The Best Chocolate Bars for Baking
If you only keep one kind of chocolate product on hand for dessert-making emergencies, it should be baking bars. Available in all of the many shades and flavors of chocolate on the market today, baking bars are all-purpose meltable, chopable, and snackable—absolutely worth hoarding in a stack in your pantry for when the need for homemade cookies strikes.
The best chocolate bar for baking depends on what you’re using it for, but most can be swapped in for another to fit your cocoa tastes. Deeply bitter dark chocolate might be just right for a truffle to sink your teeth into, whereas white chocolate chopped into slivers is the perfect mix-in for a bar cookie studded with bits of dried fruit. Regardless of the flavor profile you’re going for (pro tip: Keep an assortment so you never have to settle), bars can do it all. Read on to learn more about why slab-format chocolate is the best, and the appropriate uses for every style.
Why use baking bars?
Despite their rigid shape, chocolate bars offer a lot of versatility to the home baker. Perhaps the most obvious use is as a substitute for chocolate chips in a cookie recipe, with roughly chopped irregular chunks, slivers, and crumbly bits studding the dough instead. This adds visual and textural interest to your finished bake with chocolate dispersed throughout every bite. If you’re planning to melt or temper chocolate, starting with a bar is a good choice as well. Small pieces melt quickly and evenly over a double boiler or in the microwave. And because store-bought chips and chunks often include stabilizers and other extras, a chopped baking bar yields a smoother and more malleable end result.

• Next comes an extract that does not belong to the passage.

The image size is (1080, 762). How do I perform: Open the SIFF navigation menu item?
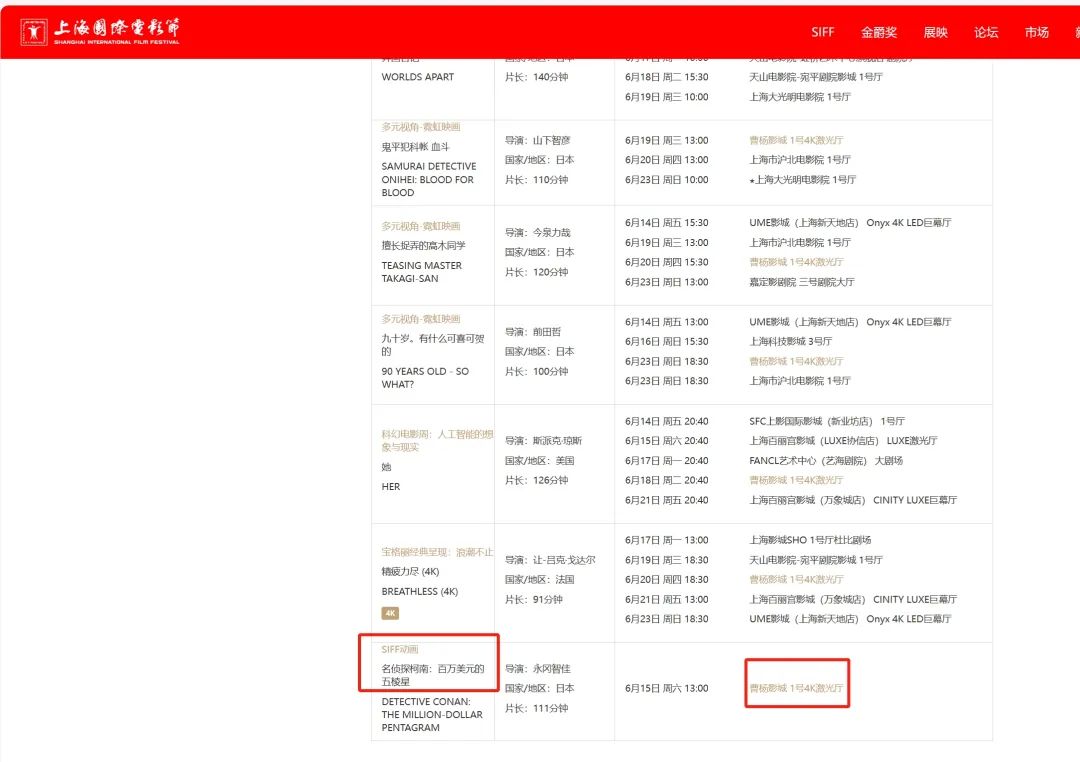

Because you have control over the shape of your chocolate when you chop it up yourself, bars are a great way to stuff doughs or other treats with chocolate, which creates a melty filling in the oven; long, skinny strips or triangles—for croissants or hand pies, for example—are just bit of knife work away. Finally, taking a vegetable peeler or rasp grater to a bar of chocolate is a quick way to create a decorative effect to top a cake or tiramisu, for tiny curls or fine shavings, respectively.
Semisweet and bittersweet
The hero of a chocolate chip cookie, the champion of buttercream, and the secret to a good ganache is a chocolate that walks the line between sharp and sugary—enjoyable but with just enough bite to add a bit of intrigue. This is semisweet or bittersweet chocolate, two categories that are so similar they can be used interchangeably in recipes to great success.
Semisweet chocolate technically hovers around 60% cacao, while bittersweet approaches 70%; dark (see below) is anything higher that that, though you’ll occasionally see “dark chocolate” labels on products as low as 55%. Luckily, the delightfully balanced effect of either semisweet or bittersweet chocolate on a baked good is about the same. The 60 to 70% range is (no pun intended) the sweet spot for most recipes and most personal tastes as it provides some of the astringency of dark without going whole hog.